About Me
I have a background in Applied Geology and my research focuses on Palaeolimnology, Paleoclimatology, and Sedimentology. I have worked extensively on lake sediments to reconstruct past environmental conditions and to study changes in ecosystems over time.
My PhD project was on decoding the Holocene paleoclimatic and paleovegetational changes in the Central Ganga Plains in North India using lake sediments from an oxbow lake following a multiproxy and multi-site approach. During this project, I received training to extract and analyse the sediments for multiple sedimentological (grain size, clay mineralogy), geochemical (total organic carbon, carbonate isotope analysis (δ18O) of gastropod shells, isotopic analysis of organic matter (δ13Corg) and n-alkane lipid biomarkers (δD)), and palynological (identification and counting of pollen, phytolith, diatoms, and freshwater sponges) proxies.
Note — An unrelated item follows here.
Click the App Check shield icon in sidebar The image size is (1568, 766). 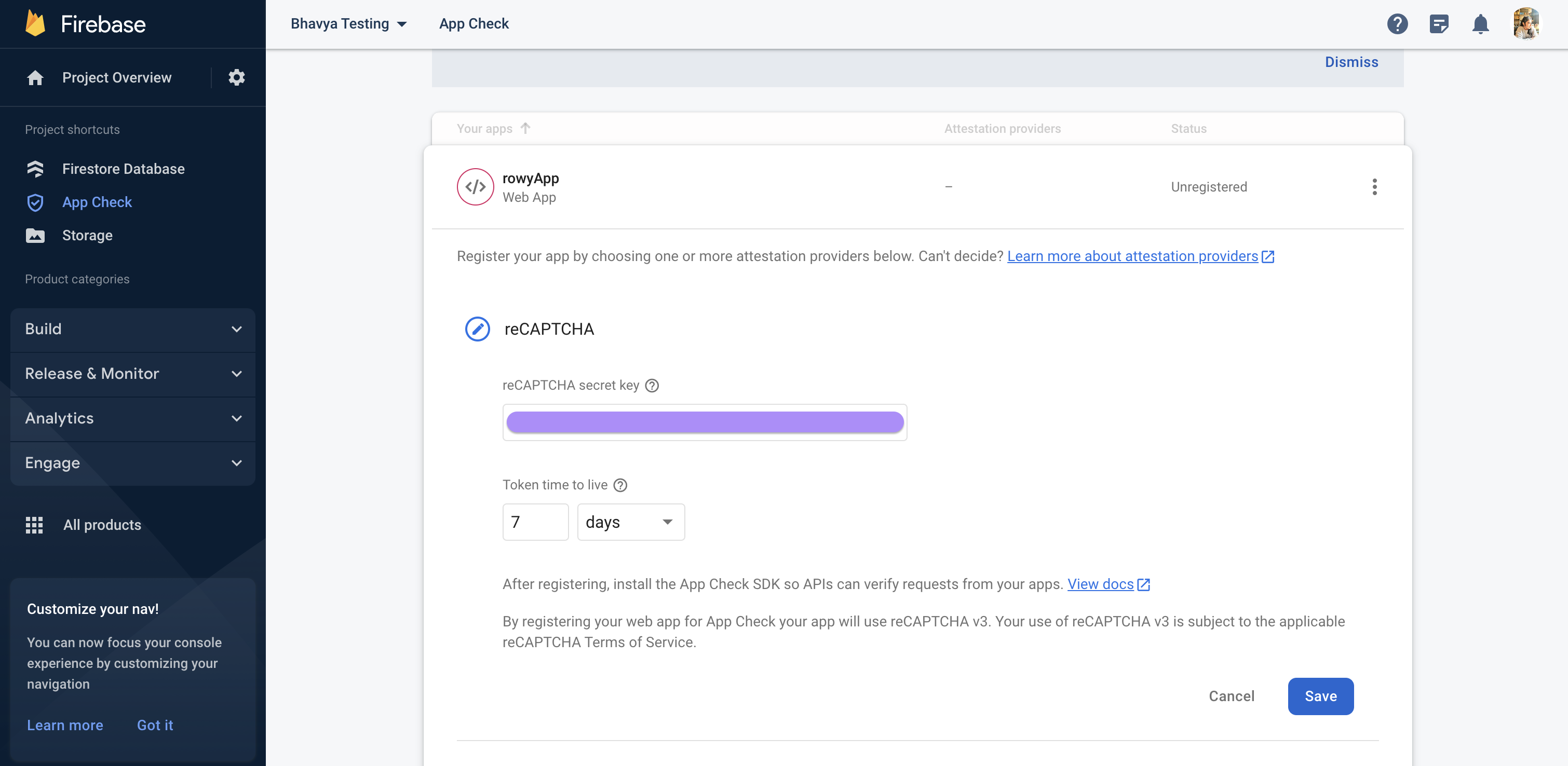click(35, 201)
Currently, I am working on an SNSF Sinergia project on ‘Digging deep into Lake Victoria's past’ which aims to understand how physical and chemical environments interact (reciprocally or otherwise) with biodiversity change over the course of ecosystem development. A multiproxy dataset along with a robust chronological framework has been produced from four sediment cores extracted along a depth transect that allow us to trace the evolution of littoral, pelagic and profundal zones of Lake Victoria since its recent-most filling ~16 cal ka BP. I aim to apply a meta-analytic approach to synthesize this multiproxy dataset to study the inter- and intra-proxy correlations and identify (in)coherences through space and time.